For instance, suppose you are given a basket filled with different kinds of fruits. Now the first step is to train the machine with all different fruits one by one like this:
If shape of object is rounded and depression at top having color Red then it will be labelled as –Apple.
If shape of object is long curving cylinder having color Green-Yellow then it will be labelled as –Banana.
Now suppose after training the data, you have given a new separate fruit say Banana from basket and asked to identify it.
Supervised learning classified into two categories of algorithms:
Classification: A classification problem is when the output variable is a category, such as “Red” or “blue” or “disease” and “no disease”.
Regression: A regression problem is when the output variable is a real value, such as “dollars” or “weight”.
Unsupervised learning is the training of machine using information that is neither classified nor labeled and allowing the algorithm to act on that information without guidance. Here the task of machine is to group unsorted information according to similarities, patterns and differences without any prior training of data.
Unlike supervised learning, no teacher is provided that means no training will be given to the machine. Therefore machine is restricted to find the hidden structure in unlabeled data by our-self.
For instance, suppose it is given an image having both dogs and cats which have not seen ever.
Thus the machine has no idea about the features of dogs and cat so we can’t categorize it in dogs and cats. But it can categorize them according to their similarities, patterns, and differences i.e., we can easily categorize the above picture into two parts. First first may contain all pics having dogs in it and second part may contain all pics having cats in it. Here you didn’t learn anything before, means no training data or examples.
Unsupervised learning classified into two categories of algorithms:
Clustering: A clustering problem is where you want to discover the inherent groupings in the data, such as grouping customers by purchasing behavior.

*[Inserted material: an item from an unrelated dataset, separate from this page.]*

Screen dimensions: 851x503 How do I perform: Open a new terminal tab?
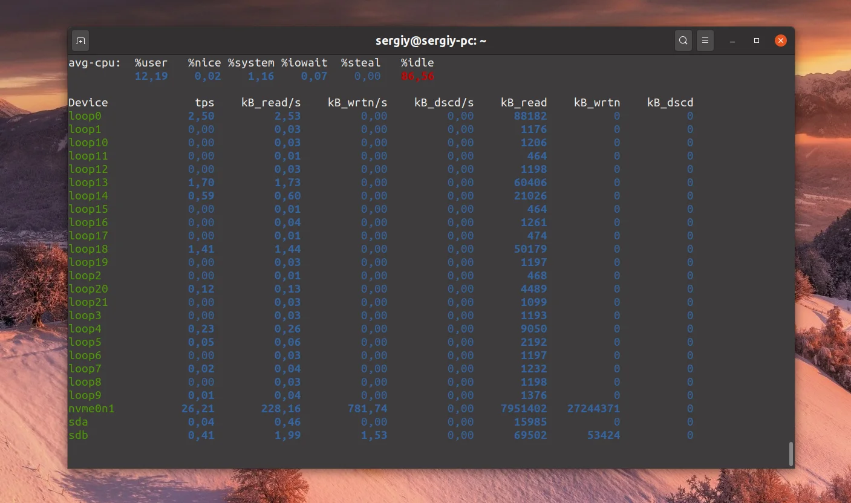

Association: An association rule learning problem is where you want to discover rules that describe large portions of your data, such as people that buy X also tend to buy Y.
The basic difference between Supervised and Unsupervised learning is that Supervised Learning datasets have an output label associated with each tuple while Unsupervised Learning datasets do not.

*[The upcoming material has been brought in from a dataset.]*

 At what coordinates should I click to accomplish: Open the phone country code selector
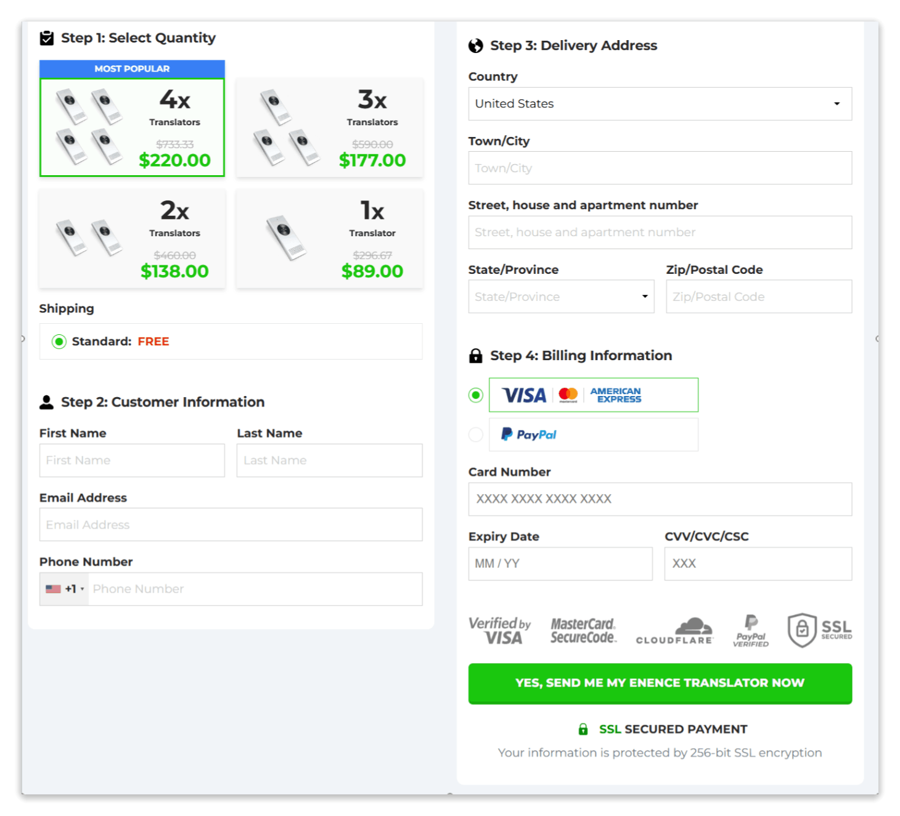(63, 588)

The most basic disadvantage of any Supervised Learning algorithm is that the dataset has to be hand-labeled either by a Machine Learning Engineer or a Data Scientist. This is a very costly process, especially when dealing with large volumes of data. The most basic disadvantage of any Unsupervised Learning is that it’s application spectrum is limited.
To counter these disadvantages, the concept of Semi-Supervised Learning was introduced. In this type of learning, the algorithm is trained upon a combination of labeled and unlabeled data. Typically, this combination will contain a very small amount of labeled data and a very large amount of unlabeled data. The basic procedure involved is that first, the programmer will cluster similar data using an unsupervised learning algorithm and then use the existing labeled data to label the rest of the unlabeled data.
one may imagine the three types of learning algorithms as Supervised learning where a student is under the supervision of a teacher at both home and school, Unsupervised learning where a student has to figure out a concept himself and Semi-Supervised learning where a teacher teaches a few concepts in class and gives questions as homework which are based on similar concepts.
Reinforcement Learning is a type of Machine Learning paradigms in which a learning algorithm is trained not on preset data but rather based on a feedback system. These algorithms are touted as the future of Machine Learning as these eliminate the cost of collecting and cleaning the data.